ABC tumors, historically considered benign, have the potential to exhibit aggressive behavior. The optimal treatment approach remains uncertain, and the recurrence rate is relatively high. Therefore, close follow-up is strongly recommended. The current follow-up protocol suggests the first visit should occur three months after the initial treatment. However, in cases of subtotal spinal tumor resection, it appears that closer follow-up may be necessary.

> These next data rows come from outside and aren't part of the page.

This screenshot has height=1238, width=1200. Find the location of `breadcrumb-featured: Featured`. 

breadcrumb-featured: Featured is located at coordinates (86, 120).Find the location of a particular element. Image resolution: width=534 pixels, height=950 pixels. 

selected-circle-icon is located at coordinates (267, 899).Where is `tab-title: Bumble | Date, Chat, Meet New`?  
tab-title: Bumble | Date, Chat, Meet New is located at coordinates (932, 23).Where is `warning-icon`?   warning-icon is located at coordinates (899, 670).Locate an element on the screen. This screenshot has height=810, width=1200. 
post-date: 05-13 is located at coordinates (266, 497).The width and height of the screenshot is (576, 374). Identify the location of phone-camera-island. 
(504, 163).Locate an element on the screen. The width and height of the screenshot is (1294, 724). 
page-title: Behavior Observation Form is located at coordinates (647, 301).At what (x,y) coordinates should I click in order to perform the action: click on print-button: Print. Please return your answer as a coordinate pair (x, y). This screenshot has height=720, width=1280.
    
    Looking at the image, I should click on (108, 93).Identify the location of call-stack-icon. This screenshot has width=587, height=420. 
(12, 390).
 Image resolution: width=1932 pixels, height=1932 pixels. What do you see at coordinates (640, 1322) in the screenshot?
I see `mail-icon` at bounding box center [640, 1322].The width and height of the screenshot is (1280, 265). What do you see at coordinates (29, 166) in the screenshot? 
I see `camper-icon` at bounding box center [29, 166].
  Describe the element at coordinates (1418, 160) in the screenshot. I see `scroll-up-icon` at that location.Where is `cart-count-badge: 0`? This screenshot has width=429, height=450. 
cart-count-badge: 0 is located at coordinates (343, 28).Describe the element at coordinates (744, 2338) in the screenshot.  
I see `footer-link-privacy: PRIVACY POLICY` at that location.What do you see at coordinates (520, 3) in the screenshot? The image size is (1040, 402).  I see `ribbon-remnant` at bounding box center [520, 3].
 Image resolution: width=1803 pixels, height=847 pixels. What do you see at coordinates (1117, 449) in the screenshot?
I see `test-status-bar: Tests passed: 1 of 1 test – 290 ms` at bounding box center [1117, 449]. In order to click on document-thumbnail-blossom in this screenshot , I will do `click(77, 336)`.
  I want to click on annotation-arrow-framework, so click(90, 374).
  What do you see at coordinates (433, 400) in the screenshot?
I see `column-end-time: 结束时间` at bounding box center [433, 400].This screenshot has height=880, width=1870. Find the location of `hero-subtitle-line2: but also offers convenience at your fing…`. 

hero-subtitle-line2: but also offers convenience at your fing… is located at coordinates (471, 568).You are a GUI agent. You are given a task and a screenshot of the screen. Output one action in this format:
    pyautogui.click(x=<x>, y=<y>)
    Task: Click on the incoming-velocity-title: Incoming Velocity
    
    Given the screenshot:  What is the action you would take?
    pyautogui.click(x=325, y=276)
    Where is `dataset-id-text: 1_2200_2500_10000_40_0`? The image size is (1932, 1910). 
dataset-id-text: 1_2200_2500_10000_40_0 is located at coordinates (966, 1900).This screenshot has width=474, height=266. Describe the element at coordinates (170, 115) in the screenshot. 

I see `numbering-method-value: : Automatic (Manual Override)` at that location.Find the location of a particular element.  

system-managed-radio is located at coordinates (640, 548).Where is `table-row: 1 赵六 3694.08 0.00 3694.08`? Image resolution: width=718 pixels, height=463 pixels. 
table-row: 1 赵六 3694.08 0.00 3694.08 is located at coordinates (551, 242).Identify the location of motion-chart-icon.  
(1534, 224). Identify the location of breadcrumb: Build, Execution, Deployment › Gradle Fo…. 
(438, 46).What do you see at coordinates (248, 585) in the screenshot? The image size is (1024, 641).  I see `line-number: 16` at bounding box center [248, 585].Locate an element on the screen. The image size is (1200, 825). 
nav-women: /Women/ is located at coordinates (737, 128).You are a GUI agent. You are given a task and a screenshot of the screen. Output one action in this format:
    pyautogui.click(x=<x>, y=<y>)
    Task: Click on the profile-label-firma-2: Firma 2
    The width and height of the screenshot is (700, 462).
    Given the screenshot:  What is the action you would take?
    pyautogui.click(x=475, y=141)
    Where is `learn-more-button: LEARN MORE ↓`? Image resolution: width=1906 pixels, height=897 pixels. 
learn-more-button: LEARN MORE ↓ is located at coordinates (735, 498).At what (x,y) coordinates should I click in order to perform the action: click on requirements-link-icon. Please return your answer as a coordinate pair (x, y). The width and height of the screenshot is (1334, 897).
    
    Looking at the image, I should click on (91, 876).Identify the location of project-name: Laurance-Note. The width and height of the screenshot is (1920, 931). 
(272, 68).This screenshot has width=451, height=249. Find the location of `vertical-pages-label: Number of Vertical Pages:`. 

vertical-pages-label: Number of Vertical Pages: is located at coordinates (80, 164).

Furthermore, additional studies are needed to establish a clearer association between vertebral body involvement and the treatment protocol.

Ethical approval

Institutional Review Board approval is not required.

Declaration of patient consent

The authors certify that they have obtained all appropriate patient consent.

Financial support and sponsorship

Publication of this article was made possible by the James I. and Carolyn R. Ausman Educational Foundation.

Conflicts of interest

There are no conflicts of interest.

Use of artificial intelligence (AI)-assisted technology for manuscript preparation

The authors confirm that there was no use of artificial intelligence (AI)-assisted technology for assisting in the writing or editing of the manuscript, and no images were manipulated using AI.


The views and opinions expressed in this article are those of the authors and do not necessarily reflect the official policy or position of the Journal or its management. The information contained in this article should not be considered to be medical advice; patients should consult their own physicians for advice as to their specific medical needs.